> WHAT IS ASKED
1 - Using the speech recognition guide, answer each question briefly:
(a) Which model is built in by default?
(b) What is the minimum model recommended for Chinese videos?
(c) Which models can be used only for English videos?
2 - Extend the speech recognition guide with the passage that follows its final sentence.

After selecting faster mode, you can select the model to use on the right. The default built-in is the tiny model, which is the smallest model and the least accurate.

image.png

tiny--base--small--medium--large The model size is getting larger and larger, and the recognition accuracy is also getting higher and higher.

For Chinese videos, it is recommended to select at least the medium model. The model download address is at https://github.com/jianchang512/stt/releases/0.0

Models with the .en suffix and models starting with distil can only be used for English videos.

There is also an Overall Recognition drop-down box on the right side of the model, which will display Equal Division. Generally, select Overall Recognition unless you have special needs. If you need to divide the audio into equal-length parts, such as wanting each subtitle to be 10 seconds long, then you can select equal division. And set the segment duration in seconds in the menu - Tools/Advanced Settings - Advanced Settings - VAD parameters section.

To speed up the task, on Windows and Linux, if you have an NVIDIA graphics card, you can configure and install the CUDA and cuDNN environments, and then enable CUDA acceleration, which will significantly improve the execution speed.

> DATA SEGMENT

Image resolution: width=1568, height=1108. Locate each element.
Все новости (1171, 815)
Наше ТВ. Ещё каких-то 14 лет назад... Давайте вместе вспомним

> ANSWERS FOR THE EXERCISE
1 -
(a) The tiny model.
(b) The medium model.
(c) Models with the .en suffix and models whose names start with distil.

2 -
image.png

View CUDA and cuDNN installation tutorial

Auto-Detect Language

In version v2.59 and later, the "Auto-Detect" option has been added to the original language drop-down box. When you don't know what language it is or the language is not among the 24 supported languages, you can select the "Auto-Detect" option, and the program will try to automatically recognize the spoken language.

Of course, if possible, avoid using this option as much as possible, especially when there is no clear speech within the first 30 seconds of the video, because the automatic detection principle is to use the first 30 seconds of sound clips to determine the language used for the entire video. Another point to note: some languages with similar pronunciations but different writing methods cannot be accurately identified and may be randomly identified as any one, for example, Chinese videos may be randomly identified as Simplified or Traditional.